» **SELECTED EXCERPT**
Studio album by Guano Apes
- Released: 6 October 1997
- Recorded: 1996–1997
- Studio: Horus-Sound-Studio, Hannover, Germany; Wisseloord Studios, Hilversum, The Netherlands;
- Genre: Alternative rock; alternative metal; nu metal; funk metal;
- Length: 51:45
- Label: Supersonic; BMG;
- Producer: Wolfgang Stach; Guano Apes;

Guano Apes chronology
|  | Proud Like a God (1997) | Don't Give Me Names (2000) |

Singles from Proud Like a God
- "Open Your Eyes" Released: 25 August 1997; "Rain" Released: 15 January 1998; "Lords of the Boards" Released: 15 July 1998;

= Proud Like a God =

1997 studio album by Guano Apes

Proud Like a God is the debut studio album by the German alternative rock band Guano Apes. The album was released in Germany on 6 October 1997 via GUN/Supersonic Records, internationally on 24 December 1997 via GUN/Supersonic and BMG International, and finally in the US on 28 September 1999 via RCA Records and BMG International. Two of Guano Apes' most popular and enduring songs are included on this album: "Open Your Eyes" and "Lords of the Boards", which peaked at #5 and #10 on the German charts, respectively.

The album has been certified Platinum for shipping 200,000 copies in both Germany and Switzerland.

» **LIST OF TASKS**
1. According to the Proud Like a God entry, on what date was the album released in the US?
2. List every genre that the Proud Like a God entry gives for the album.
3. In the Proud Like a God entry, rewrite the passage that starts at "Singles from Proud" and ends after "Germany and Switzerland.", putting "lasting" in place of "enduring".

» **DATA SUPPLIED**
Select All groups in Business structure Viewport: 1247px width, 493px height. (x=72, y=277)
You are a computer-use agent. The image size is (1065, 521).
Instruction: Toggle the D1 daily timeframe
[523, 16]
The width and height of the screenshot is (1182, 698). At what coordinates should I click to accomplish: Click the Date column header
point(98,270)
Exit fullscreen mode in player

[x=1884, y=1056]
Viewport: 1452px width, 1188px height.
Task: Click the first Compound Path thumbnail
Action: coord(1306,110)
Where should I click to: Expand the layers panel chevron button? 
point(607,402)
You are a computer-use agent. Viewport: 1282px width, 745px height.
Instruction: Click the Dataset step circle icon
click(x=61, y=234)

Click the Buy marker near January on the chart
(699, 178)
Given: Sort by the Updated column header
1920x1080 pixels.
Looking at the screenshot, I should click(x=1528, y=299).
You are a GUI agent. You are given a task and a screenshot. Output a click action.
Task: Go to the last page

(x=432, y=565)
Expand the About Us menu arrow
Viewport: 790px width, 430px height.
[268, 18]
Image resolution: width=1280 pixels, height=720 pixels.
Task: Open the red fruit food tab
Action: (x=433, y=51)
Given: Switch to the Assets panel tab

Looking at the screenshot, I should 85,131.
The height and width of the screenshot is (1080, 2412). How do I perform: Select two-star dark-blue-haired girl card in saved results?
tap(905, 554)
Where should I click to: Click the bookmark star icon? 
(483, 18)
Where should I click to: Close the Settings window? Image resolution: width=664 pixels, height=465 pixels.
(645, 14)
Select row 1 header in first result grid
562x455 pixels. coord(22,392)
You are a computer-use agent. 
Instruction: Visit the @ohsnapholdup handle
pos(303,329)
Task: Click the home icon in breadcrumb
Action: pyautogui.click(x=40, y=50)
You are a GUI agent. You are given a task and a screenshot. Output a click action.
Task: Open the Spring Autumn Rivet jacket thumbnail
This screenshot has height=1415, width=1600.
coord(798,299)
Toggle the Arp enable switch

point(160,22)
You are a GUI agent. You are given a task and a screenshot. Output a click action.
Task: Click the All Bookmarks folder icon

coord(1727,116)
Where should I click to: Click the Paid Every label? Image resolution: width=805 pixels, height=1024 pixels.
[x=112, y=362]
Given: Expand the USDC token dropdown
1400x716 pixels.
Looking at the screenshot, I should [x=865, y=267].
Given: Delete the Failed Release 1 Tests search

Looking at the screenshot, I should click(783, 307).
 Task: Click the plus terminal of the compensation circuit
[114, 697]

» **TASK RESULTS**
1. 28 September 1999

2. Alternative rock, alternative metal, nu metal, funk metal

3.
Singles from Proud Like a God
- "Open Your Eyes" Released: 25 August 1997; "Rain" Released: 15 January 1998; "Lords of the Boards" Released: 15 July 1998;

= Proud Like a God =

1997 studio album by Guano Apes

Proud Like a God is the debut studio album by the German alternative rock band Guano Apes. The album was released in Germany on 6 October 1997 via GUN/Supersonic Records, internationally on 24 December 1997 via GUN/Supersonic and BMG International, and finally in the US on 28 September 1999 via RCA Records and BMG International. Two of Guano Apes' most popular and lasting songs are included on this album: "Open Your Eyes" and "Lords of the Boards", which peaked at #5 and #10 on the German charts, respectively.

The album has been certified Platinum for shipping 200,000 copies in both Germany and Switzerland.